Broeckaert, B. (2011). Palliative sedation, Physician-Assisted Suicide, and Euthanasia: “Same, same but different”?. The American Journal of Bioethics, 11(6), 62-64.

Norlander, L. (2014). To comfort always: A nurse’s guide to end-of-life care (2nd ed.). Indianapolis: Sigma Theta Tau International.


Palliative sedation refers to the deliberate administration of sedative medications that cause unconsciousness while reducing distress from unendurable and refractory symptoms (Broeckaert, 2011; HPNA, 2016). Refractory symptoms refer to symptoms that have been thoroughly assessed and determined that there is no other possible treatment except palliative sedation (HPNA, 2016). The aim of palliative sedation is not to accelerate death, but to reduce suffering in terminally ill patients (HPNA, 2016; Maltoni et al., 2009). As such, I do not have any ethical concern with this practice as long as it is conducted within the scope of normal medical practice that involves informed consent from patients and collaboration among palliative care specialists, patients, and patients’ families.

Some nurses and other healthcare professionals might be morally disturbed by palliative sedation because they tend to link it with existential and psychological distress. Specifically, as illustrated by Maltoni et al. (2009), some healthcare professionals link palliative sedation with hopelessness and even reduced quality of palliative care. They also tend to believe that this practice is open to abuse and some healthcare professionals ostensibly administer sedative drugs to reduce symptoms, but to secretly hasten the death of patients. Some also link palliative sedation to lower survival rate, and sometimes even call it terminal sedation or ‘slow euthanasia’ (Maltoni et al., 2009).

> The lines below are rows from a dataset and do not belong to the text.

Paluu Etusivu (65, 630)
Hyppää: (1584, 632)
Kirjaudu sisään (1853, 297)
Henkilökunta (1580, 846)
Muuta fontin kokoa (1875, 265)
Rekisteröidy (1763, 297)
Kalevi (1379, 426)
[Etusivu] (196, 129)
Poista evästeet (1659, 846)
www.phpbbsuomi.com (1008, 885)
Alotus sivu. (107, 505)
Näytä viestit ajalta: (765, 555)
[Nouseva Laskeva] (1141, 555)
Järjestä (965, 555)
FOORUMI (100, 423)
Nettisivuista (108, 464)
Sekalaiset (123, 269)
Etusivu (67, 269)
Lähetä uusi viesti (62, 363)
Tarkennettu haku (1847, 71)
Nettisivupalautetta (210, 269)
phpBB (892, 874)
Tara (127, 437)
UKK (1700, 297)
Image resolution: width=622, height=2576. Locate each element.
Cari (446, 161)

However, the healthcare professions who are ethically disturbed by palliative sedation need to know that this practice does not hasten death when utilized to reduce refractory symptoms (Broeckaert, 2011; Maltoni et al., 2009). Terminally sick patients are dying because of their conditions; nobody is being killed or is killing, not at the point of the action itself, results, or intention (Broeckaert, 2011). Actually, when the four principles of healthcare ethics – justice, autonomy, nonmaleficence, and beneficence – described by Norlander (2014) are considered, palliative sedation conducted within the scope of normal medical practice is a morally acceptable practice that reduce the suffering of patients with intractable symptoms and pain (HPNA, 2016). Whereas justice includes equitable and fair treatment, autonomy is based on the right of an individual to independently make a choice (Norlander, 2014). Also, nonmaleficence is the duty to “do no harm,” while beneficence is the duty to act in a way that benefits another person (Norlander, 2014). Palliative sedation conducted within the scope of standard medical intervention is fair, independently chosen by patients, their families, or significant others, and does not harm patients, but benefits them in relieving their refractory symptoms.

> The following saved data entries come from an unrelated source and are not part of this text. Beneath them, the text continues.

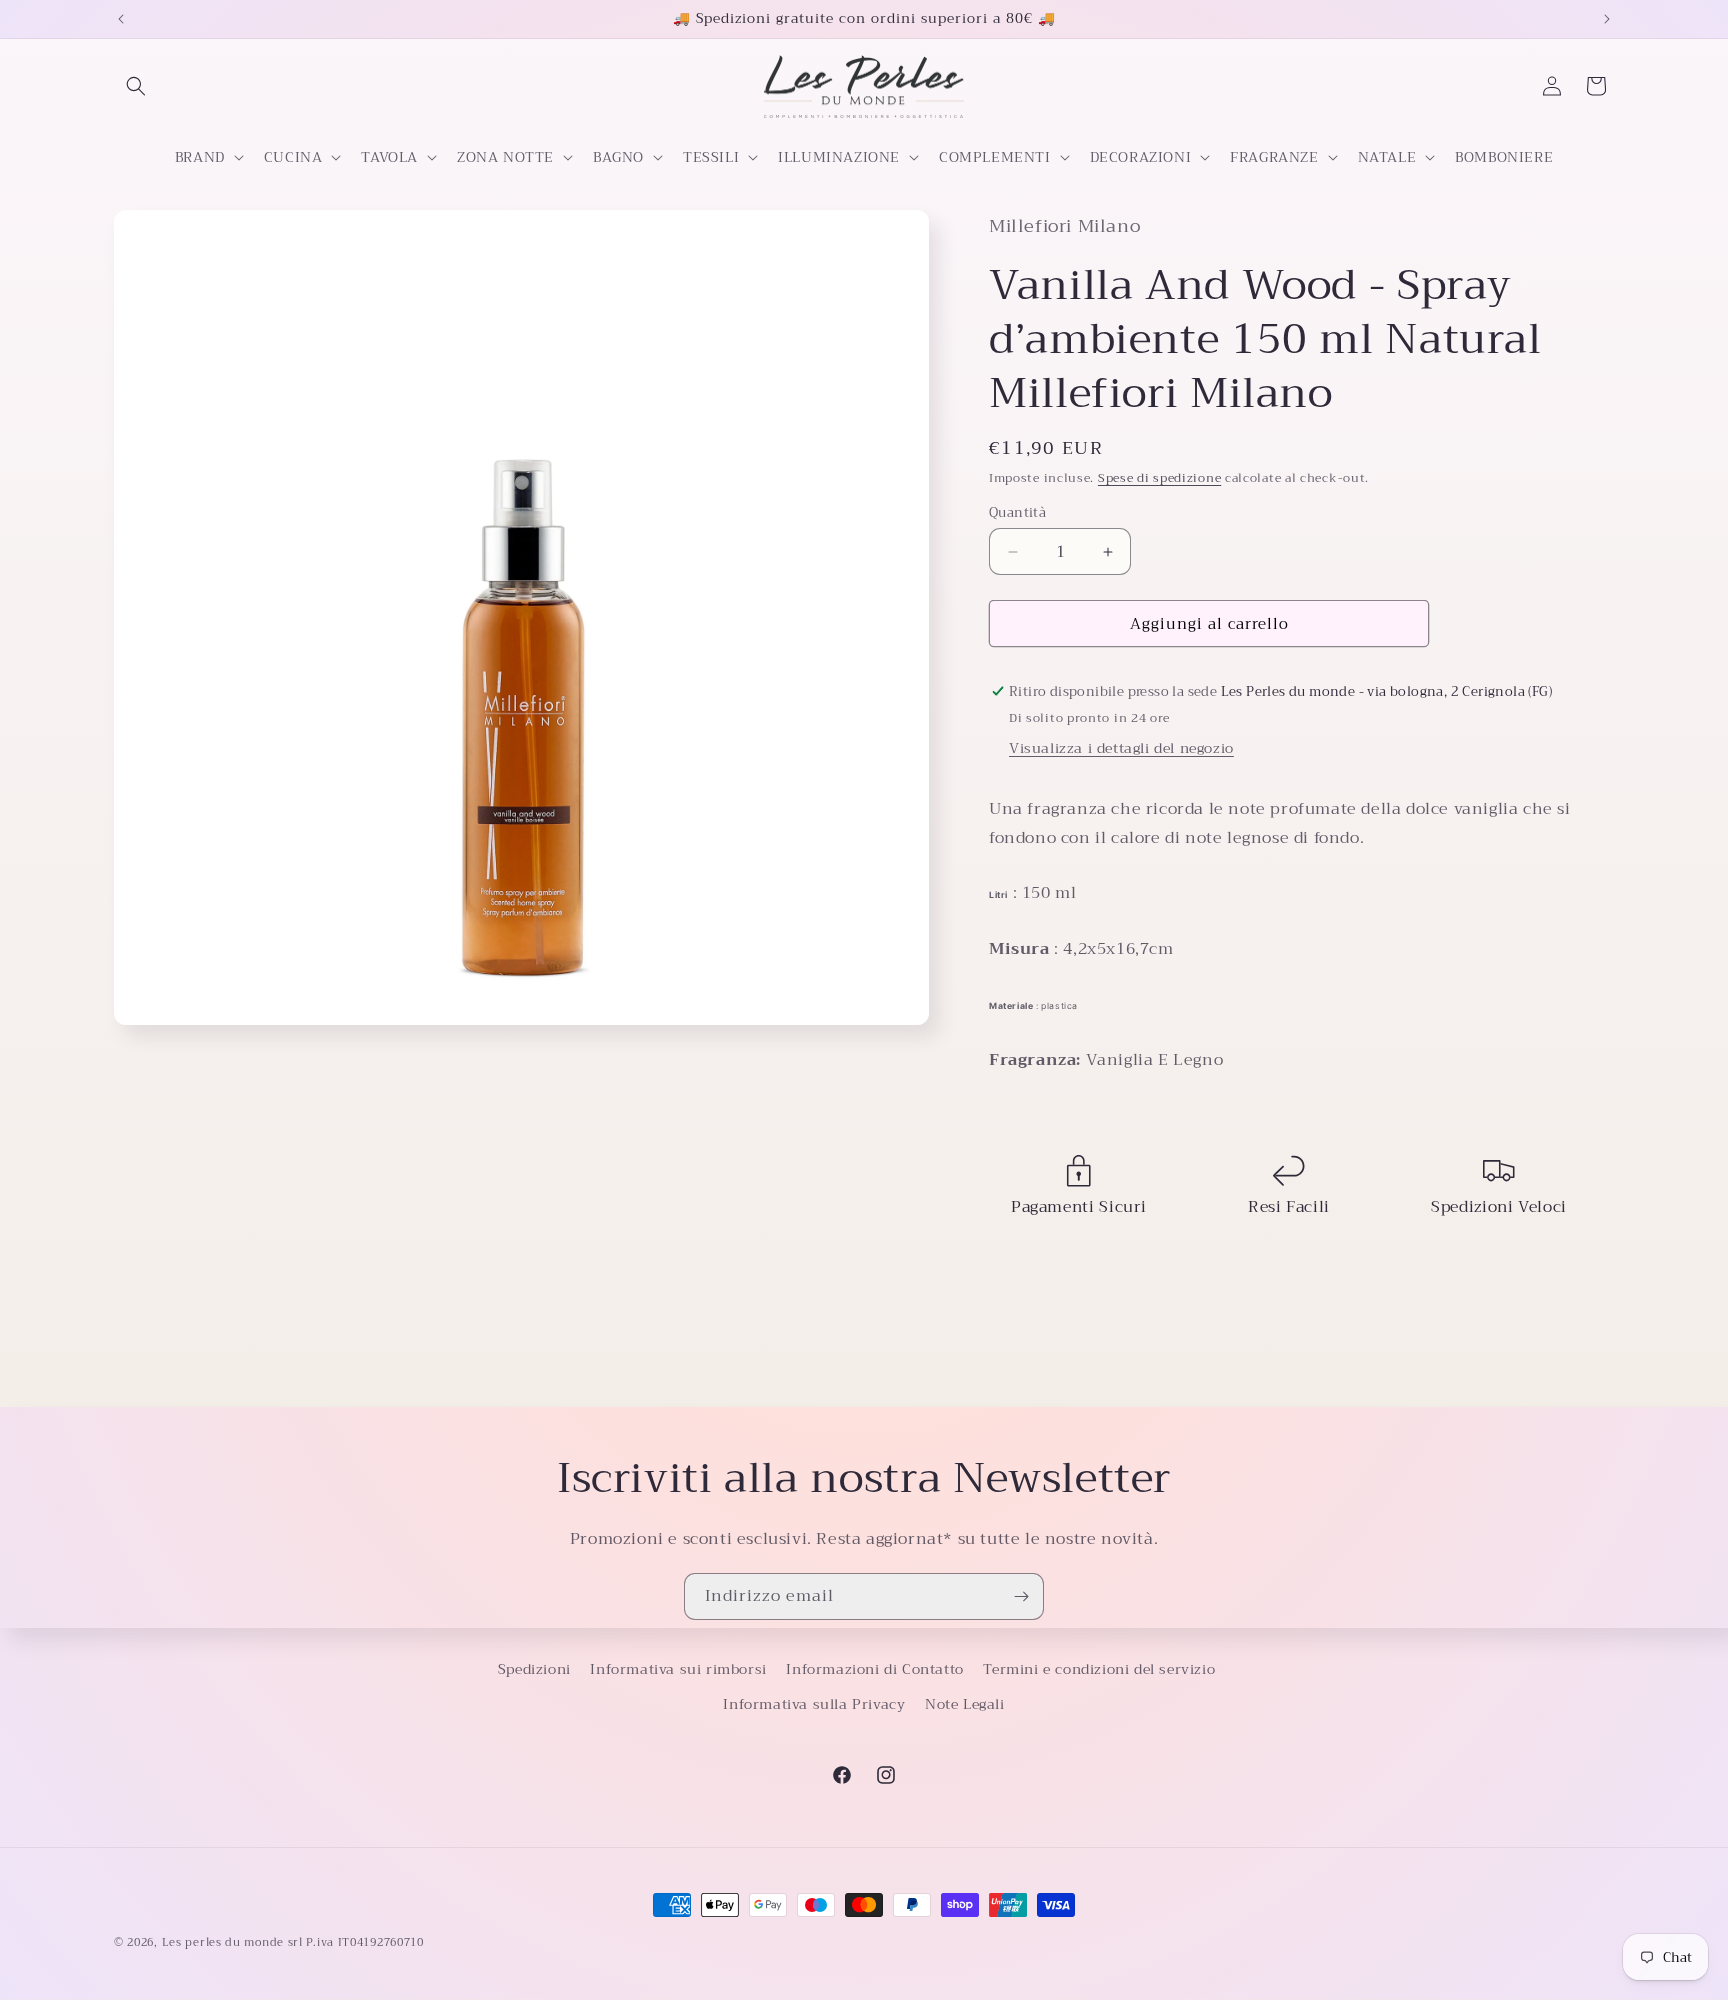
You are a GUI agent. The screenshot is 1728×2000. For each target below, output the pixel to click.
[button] (136, 86)
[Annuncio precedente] (121, 19)
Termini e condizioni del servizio (1099, 1669)
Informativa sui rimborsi (678, 1669)
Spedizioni (534, 1669)
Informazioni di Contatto (874, 1669)
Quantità (1017, 513)
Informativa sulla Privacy (814, 1704)
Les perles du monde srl (232, 1942)
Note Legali (965, 1704)
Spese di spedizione (1159, 478)
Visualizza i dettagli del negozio (1121, 748)
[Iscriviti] (1021, 1596)
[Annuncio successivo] (1607, 19)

Broeckaert, B. (2011). Palliative sedation, physician-assisted suicide, and euthanasia: “Same, same but different”?. The American Journal of Bioethics, 11(6), 62-64. doi: 10.1080/15265161.2011.577518

HPNA (Hospice and Palliative Nurses Association). (2016). HPNA position statement: Palliative sedation.

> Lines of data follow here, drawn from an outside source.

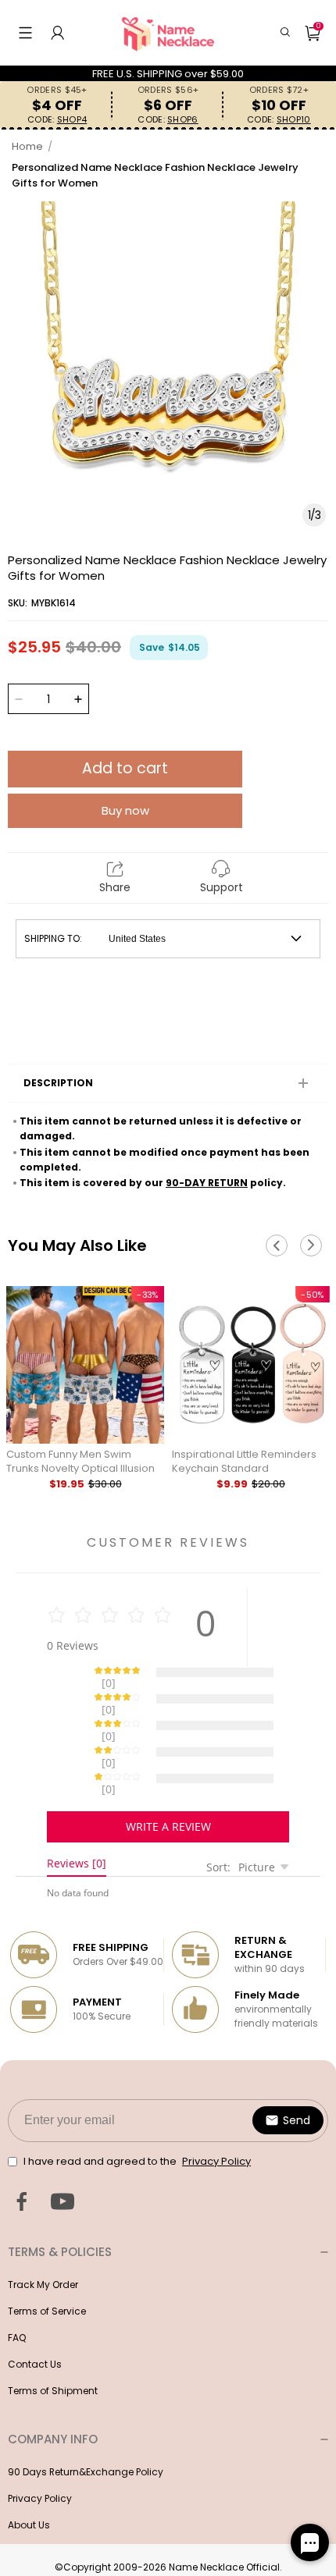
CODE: (57, 120)
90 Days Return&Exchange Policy (85, 2417)
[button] (25, 33)
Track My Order (43, 2230)
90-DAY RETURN (207, 1182)
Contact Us (35, 2309)
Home (27, 146)
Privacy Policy (40, 2443)
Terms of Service (47, 2256)
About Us (29, 2470)
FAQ (17, 2283)
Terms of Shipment (53, 2336)
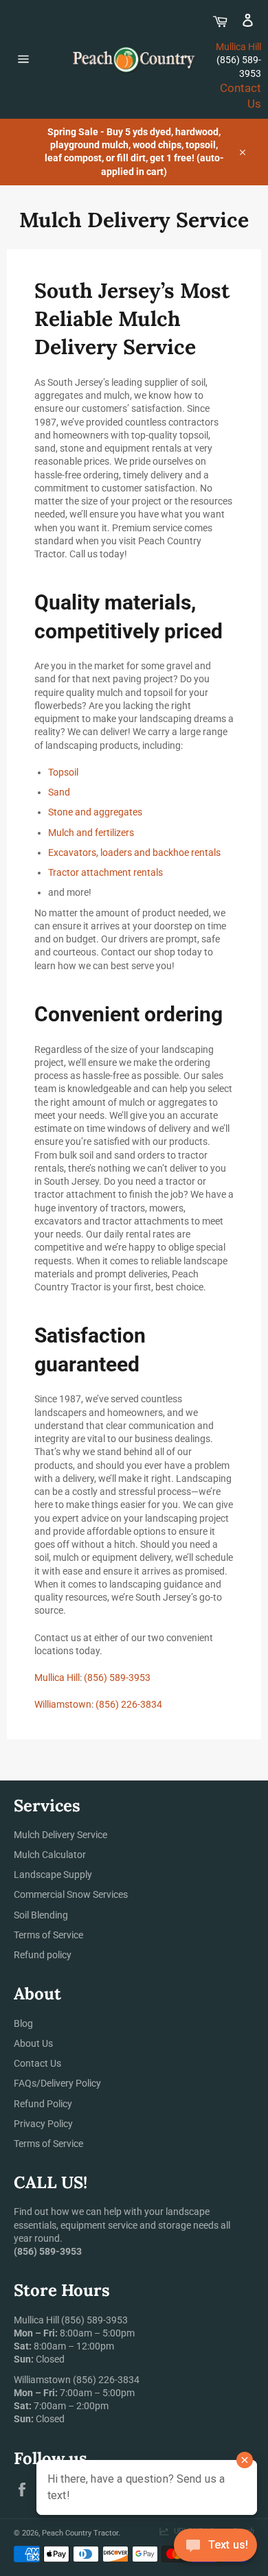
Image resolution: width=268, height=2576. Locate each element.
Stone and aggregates (95, 812)
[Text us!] (215, 2548)
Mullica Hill (238, 46)
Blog (23, 2023)
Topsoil (63, 772)
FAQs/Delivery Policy (57, 2083)
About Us (33, 2043)
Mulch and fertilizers (91, 832)
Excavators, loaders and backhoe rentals (134, 852)
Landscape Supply (53, 1874)
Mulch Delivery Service (60, 1834)
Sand (59, 792)
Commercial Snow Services (71, 1894)
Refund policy (42, 1954)
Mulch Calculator (50, 1854)
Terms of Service (48, 1934)
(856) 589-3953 (117, 1677)
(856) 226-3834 (129, 1704)
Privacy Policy (43, 2123)
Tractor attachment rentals (105, 872)
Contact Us (37, 2063)
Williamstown (62, 1704)
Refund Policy (43, 2103)
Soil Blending (41, 1915)
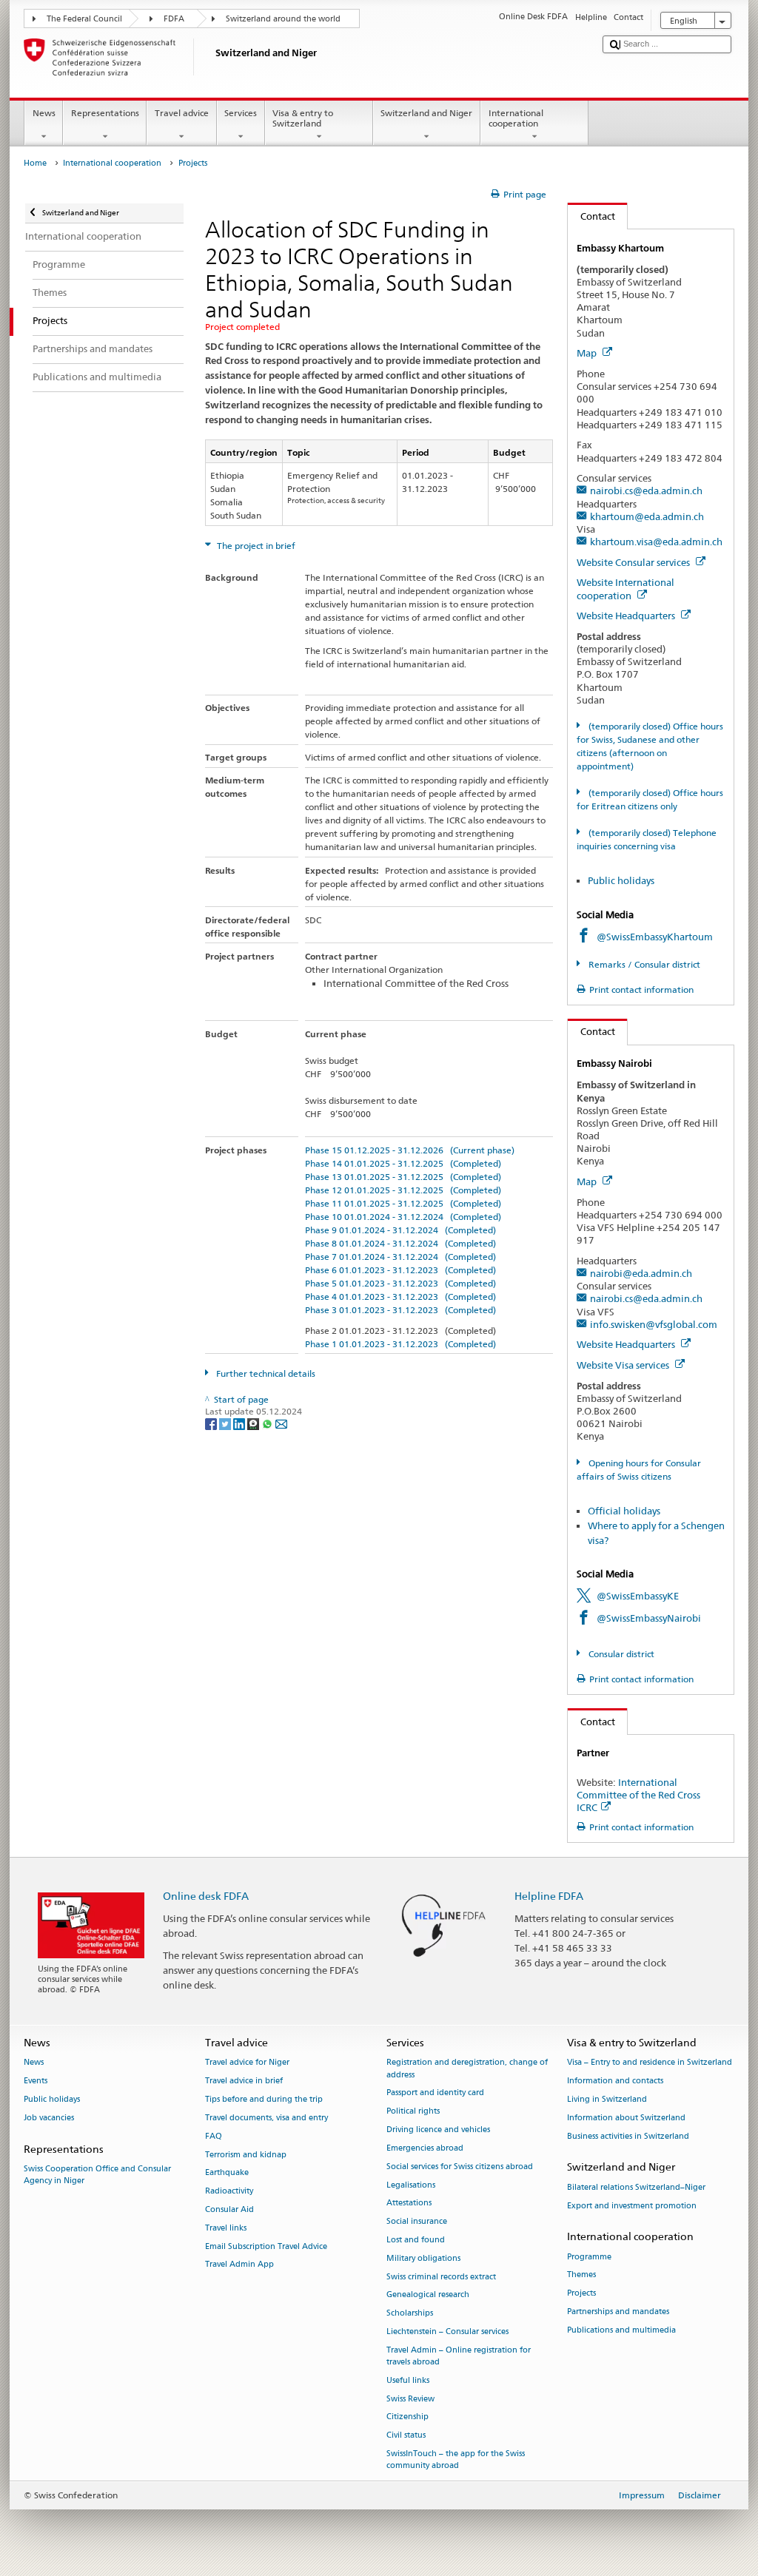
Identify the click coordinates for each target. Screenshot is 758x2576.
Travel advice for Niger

Maltoni, M., Pittureri, C., Scarpi, E., Piccinini, L., Martini, F., & Turci, P. et al. (2009). Palliative sedation therapy does not hasten death: Results from a prospective multicenter study. Annals of Oncology, 20(7), 1163-1169. doi: 10.1093/annonc/mdp048

Norlander, L. (2014). To comfort always: A nurse’s guide to end-of-life care (2nd ed.). Indianapolis: Sigma Theta Tau International.